Web MD Penne with Creamy Tomato Vodka Sauce
By ginasheppard
Ingredients
- 1 (16 ounce) package whole-wheat blend penne pasta (i.e. Barilla Plus®)
- 2 tablespoons extra virgin olive oil
- 3/4 cup chopped sweet onion
- 1 tablespoon minced or chopped garlic
- 28 ounce can Italian-style diced tomatoes (or similar)
- 1 teaspoon crushed red pepper (optional)
- 3/4 cup chopped fresh basil
- Salt and pepper to taste
- 1/4 cup vodka
- 1 cup fat free half and half
- 1 cup low fat milk
- 1/2 cup shredded or grated Parmesan cheese
Details
Servings 6
Preparation
Step 1
Start a large pot of lightly salted water boiling. Add the pasta and cook for 8 to 10 minutes or until al dente. Drain the noodles in a colander.

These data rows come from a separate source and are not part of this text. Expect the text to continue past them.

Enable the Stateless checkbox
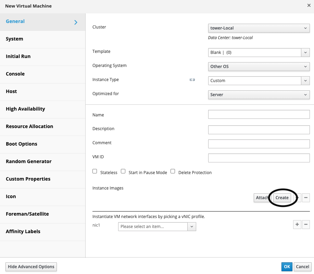 pyautogui.click(x=95, y=171)
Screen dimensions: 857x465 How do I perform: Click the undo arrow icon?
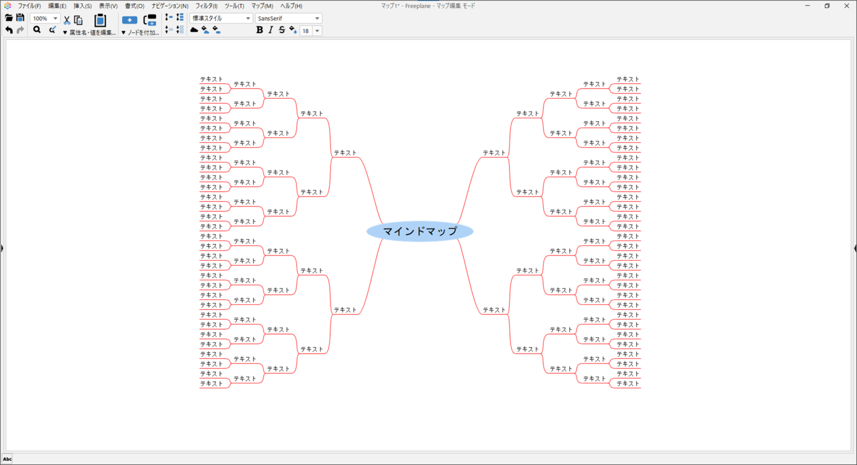(x=9, y=30)
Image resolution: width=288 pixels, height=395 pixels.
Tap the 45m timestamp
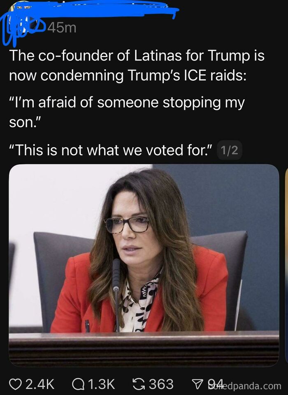point(62,28)
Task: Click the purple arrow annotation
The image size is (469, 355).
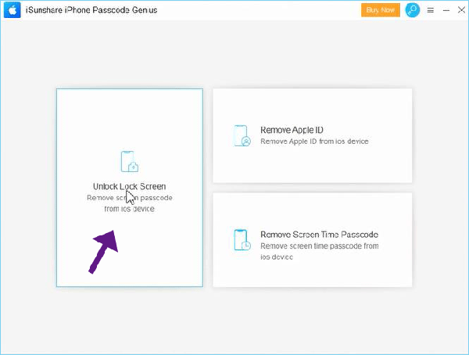Action: [103, 252]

Meanwhile, start heating the olive oil in a large, nonstick skillet over medium heat. Add the onion and garlic and sauté until tender (about 2-3 minutes). Stir in the canned tomatoes (breaking up the tomatoes with a fork if using canned whole tomatoes). Stir in the crushed red pepper (if desired), basil, salt and pepper, bring to a gentle boil, then reduce heat to simmer and let cook for 8-10 minutes more.

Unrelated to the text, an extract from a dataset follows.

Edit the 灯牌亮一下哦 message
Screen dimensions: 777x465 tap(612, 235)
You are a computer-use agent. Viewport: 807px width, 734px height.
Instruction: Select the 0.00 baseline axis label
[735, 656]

Stir in the vodka and simmer 10 minutes more. Stir the fat-free half-and-half and milk into the tomato mixture and let the mixture simmer another 8-10 minutes. Toss the sauce with the hot penne pasta and sprinkle each serving with Parmesan cheese.
Yield:
Makes 6 servings
Nutritional Information:
per serving: 420 calories, 20 g protein, 70 g carbohydrate, 7 g fat, 1.8 g saturated fat, 3.6 g monounsaturated fat, 1 g polyunsaturated fat, 6 mg cholesterol, 10.5 g fiber, 320 mg sodium (not included any salt to taste). Calories from fat: 14 percent.